A far greater capacity for ill effects from the transistor age lies in the demagogic use of radio by political leaders. A significant case in point is Gamal Abdel Nasser. He is virtually a creature of radio, having used it both within Egypt and internationally ever since he came to power. His Radio Cairo reaches out to all the Arab world and far beyond. With the spread of the transistor, this reach became longer and deeper. It took only one broadcast over Radio Cairo during the Middle East war to convince most of the Arab world that the U.S. and Britain were giving Israel air cover, and many still believe it.

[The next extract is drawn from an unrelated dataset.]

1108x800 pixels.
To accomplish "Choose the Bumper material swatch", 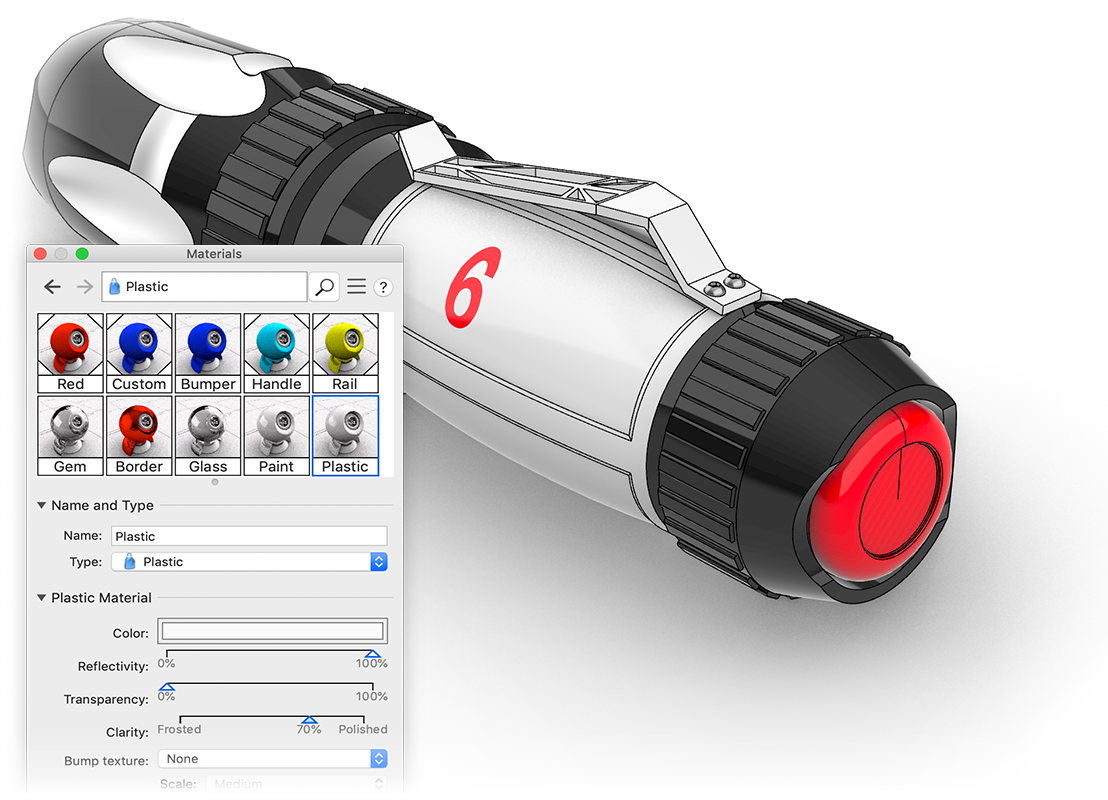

Fortunately, and perhaps surprisingly, such gullibility has its limits. Radio Peking sends the strongest signal on the air in Brazil. It is sharply audible in the deepest Amazon jungle. Yet the Brazilian peasant seems to be pragmatic enough, and possibly cynical enough, that he is hard to convince by propaganda. He simply wants to learn things that are useful to him. Another fortunate fact is that the Peking programs are dull. If the Communists were capable of making their shows more appealing, the results might be devastating.

As more and more transistor sets pour into the hills and jungles and ghettos of the world, hundreds of millions of lives will be lured by them into the turbulence of this midcentury, with its hankerings for anarchy, its hunger for more things and less labor. It is incalculably important that the developed nations of the world--and especially the U.S.--should take heed of the possibilities and perils that this prospect holds. The Voice of America, which in a way is tailoring its programming to the transistor listener--through short, bright bursts rather than long sequences--places its taped programs with local stations around the world. This is a start, but it is amply apparent that the Western democracies need to show increasing and intelligent concern. The distant message of the transistor is that the world is being opened into millions of ears, including those of the most isolated human beings, and what gets into their minds as a result will be of crucial importance.

* In the U.S., 98.1% of all people over 18 listen to the radio, according to a survey made for CBS, and 71.1% of these really listen, rather than use it as background while they do something else.